#### Work to be completed
List the lines of the data from the one containing "Zoom in on the preview with the plus icon" to the one containing "will (x=37, y=35).", inclusive, as a numbered list, omitting blank lines.

#### Given information
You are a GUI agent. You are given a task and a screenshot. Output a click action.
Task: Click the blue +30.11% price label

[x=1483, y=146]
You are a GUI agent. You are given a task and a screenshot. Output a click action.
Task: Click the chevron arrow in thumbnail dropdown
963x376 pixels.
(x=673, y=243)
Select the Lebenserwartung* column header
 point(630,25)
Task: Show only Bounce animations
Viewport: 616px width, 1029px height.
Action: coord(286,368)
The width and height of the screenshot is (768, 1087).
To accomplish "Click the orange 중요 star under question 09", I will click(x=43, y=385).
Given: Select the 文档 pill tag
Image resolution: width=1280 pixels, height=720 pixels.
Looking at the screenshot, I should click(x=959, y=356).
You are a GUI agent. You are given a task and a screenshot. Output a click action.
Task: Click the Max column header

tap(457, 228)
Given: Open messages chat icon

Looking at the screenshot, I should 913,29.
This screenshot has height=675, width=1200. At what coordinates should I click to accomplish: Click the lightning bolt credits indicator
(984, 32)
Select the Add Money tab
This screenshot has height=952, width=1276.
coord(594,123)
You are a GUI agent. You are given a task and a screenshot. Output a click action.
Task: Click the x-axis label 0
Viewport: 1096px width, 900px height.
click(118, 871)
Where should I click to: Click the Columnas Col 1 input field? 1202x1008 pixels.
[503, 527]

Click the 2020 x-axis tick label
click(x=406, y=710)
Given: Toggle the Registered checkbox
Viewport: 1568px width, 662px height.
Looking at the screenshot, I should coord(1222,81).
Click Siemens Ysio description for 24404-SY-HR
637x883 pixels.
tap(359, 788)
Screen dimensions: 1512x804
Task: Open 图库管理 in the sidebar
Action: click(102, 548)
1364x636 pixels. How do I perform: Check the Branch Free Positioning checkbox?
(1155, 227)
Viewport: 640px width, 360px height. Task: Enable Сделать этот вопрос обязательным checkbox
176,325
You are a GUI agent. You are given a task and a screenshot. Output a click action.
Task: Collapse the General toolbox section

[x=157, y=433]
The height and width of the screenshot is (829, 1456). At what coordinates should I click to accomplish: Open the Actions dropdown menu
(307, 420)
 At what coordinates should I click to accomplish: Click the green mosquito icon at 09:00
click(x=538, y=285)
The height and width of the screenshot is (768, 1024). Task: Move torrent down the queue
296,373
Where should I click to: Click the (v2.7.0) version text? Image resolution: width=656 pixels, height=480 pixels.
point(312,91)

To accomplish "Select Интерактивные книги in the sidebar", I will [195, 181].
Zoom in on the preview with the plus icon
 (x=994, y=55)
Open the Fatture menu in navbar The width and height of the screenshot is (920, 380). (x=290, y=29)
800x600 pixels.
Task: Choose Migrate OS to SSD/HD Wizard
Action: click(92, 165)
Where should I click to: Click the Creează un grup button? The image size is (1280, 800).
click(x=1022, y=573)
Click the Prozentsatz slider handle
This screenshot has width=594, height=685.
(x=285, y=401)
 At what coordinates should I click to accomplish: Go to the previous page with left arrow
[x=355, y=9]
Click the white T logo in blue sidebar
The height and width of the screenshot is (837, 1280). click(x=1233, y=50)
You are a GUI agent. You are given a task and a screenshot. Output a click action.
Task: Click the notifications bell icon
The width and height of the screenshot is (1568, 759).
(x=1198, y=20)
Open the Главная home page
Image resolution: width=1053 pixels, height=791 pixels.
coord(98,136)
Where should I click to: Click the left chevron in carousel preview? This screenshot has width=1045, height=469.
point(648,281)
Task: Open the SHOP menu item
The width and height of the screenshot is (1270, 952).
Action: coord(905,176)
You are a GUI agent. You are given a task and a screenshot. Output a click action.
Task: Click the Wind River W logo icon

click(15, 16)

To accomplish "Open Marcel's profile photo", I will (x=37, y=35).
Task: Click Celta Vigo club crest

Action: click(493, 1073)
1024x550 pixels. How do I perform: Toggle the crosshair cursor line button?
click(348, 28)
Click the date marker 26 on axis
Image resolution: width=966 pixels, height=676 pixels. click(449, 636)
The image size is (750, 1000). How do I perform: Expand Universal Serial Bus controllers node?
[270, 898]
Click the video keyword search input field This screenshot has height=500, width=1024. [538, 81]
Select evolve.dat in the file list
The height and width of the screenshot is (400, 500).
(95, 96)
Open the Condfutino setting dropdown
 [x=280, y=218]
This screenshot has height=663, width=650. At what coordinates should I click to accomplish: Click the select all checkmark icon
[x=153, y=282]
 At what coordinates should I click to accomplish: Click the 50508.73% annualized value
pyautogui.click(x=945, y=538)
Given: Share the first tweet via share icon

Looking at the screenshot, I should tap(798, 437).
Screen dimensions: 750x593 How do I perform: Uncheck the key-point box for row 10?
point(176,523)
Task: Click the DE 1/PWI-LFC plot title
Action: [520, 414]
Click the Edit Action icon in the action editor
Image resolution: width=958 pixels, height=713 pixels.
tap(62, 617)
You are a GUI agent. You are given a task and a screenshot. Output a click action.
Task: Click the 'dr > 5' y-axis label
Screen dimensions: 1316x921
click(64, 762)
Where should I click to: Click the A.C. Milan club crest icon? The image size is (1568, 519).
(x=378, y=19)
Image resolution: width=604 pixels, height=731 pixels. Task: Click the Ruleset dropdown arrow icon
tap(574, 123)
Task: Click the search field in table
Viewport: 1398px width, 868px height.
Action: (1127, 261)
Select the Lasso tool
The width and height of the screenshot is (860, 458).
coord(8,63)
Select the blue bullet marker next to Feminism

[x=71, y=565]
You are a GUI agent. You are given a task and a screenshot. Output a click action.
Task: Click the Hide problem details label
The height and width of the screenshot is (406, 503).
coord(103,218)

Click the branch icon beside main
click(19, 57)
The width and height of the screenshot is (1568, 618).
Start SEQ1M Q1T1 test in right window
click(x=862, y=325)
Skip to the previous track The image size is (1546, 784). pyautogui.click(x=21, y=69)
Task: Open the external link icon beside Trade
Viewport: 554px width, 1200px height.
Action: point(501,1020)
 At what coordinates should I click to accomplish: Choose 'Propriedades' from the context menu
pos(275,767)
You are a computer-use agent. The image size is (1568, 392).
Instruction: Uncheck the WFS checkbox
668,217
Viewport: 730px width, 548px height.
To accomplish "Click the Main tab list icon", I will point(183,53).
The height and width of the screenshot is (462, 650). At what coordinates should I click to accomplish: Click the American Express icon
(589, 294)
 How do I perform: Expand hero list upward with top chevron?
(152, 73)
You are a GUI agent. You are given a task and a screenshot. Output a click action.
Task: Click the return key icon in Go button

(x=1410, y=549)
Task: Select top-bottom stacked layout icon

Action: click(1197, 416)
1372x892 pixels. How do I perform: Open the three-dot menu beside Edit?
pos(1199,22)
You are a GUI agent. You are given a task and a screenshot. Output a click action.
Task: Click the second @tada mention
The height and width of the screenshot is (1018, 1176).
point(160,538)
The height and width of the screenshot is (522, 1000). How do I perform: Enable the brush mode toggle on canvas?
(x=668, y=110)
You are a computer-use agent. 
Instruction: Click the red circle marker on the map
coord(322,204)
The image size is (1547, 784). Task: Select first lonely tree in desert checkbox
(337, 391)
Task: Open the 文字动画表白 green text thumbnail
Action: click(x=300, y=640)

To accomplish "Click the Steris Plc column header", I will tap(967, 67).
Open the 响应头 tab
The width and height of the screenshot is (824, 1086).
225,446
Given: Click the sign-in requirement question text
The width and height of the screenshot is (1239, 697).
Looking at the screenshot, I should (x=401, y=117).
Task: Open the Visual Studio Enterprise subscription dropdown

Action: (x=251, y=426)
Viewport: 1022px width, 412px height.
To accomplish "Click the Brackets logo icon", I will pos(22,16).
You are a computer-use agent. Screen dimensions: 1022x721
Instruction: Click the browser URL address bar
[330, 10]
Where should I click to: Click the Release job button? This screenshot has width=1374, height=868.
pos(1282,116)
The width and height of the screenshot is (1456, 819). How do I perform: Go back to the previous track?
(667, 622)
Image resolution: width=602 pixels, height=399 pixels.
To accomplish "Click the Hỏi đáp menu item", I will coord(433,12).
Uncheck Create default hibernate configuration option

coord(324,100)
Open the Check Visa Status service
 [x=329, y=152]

#### Written reply
1. Zoom in on the preview with the plus icon
2.  (x=994, y=55)
3. Open the Fatture menu in navbar The width and height of the screenshot is (920, 380). (x=290, y=29)
4. 800x600 pixels.
5. Task: Choose Migrate OS to SSD/HD Wizard
6. Action: click(92, 165)
7. Where should I click to: Click the Creează un grup button? The image size is (1280, 800).
8. click(x=1022, y=573)
9. Click the Prozentsatz slider handle
10. This screenshot has width=594, height=685.
11. (x=285, y=401)
12.  At what coordinates should I click to accomplish: Go to the previous page with left arrow
13. [x=355, y=9]
14. Click the white T logo in blue sidebar
15. The height and width of the screenshot is (837, 1280). click(x=1233, y=50)
16. You are a GUI agent. You are given a task and a screenshot. Output a click action.
17. Task: Click the notifications bell icon
18. The width and height of the screenshot is (1568, 759).
19. (x=1198, y=20)
20. Open the Главная home page
21. Image resolution: width=1053 pixels, height=791 pixels.
22. coord(98,136)
23. Where should I click to: Click the left chevron in carousel preview? This screenshot has width=1045, height=469.
24. point(648,281)
25. Task: Open the SHOP menu item
26. The width and height of the screenshot is (1270, 952).
27. Action: coord(905,176)
28. You are a GUI agent. You are given a task and a screenshot. Output a click action.
29. Task: Click the Wind River W logo icon
30. click(15, 16)
31. To accomplish "Open Marcel's profile photo", I will (x=37, y=35).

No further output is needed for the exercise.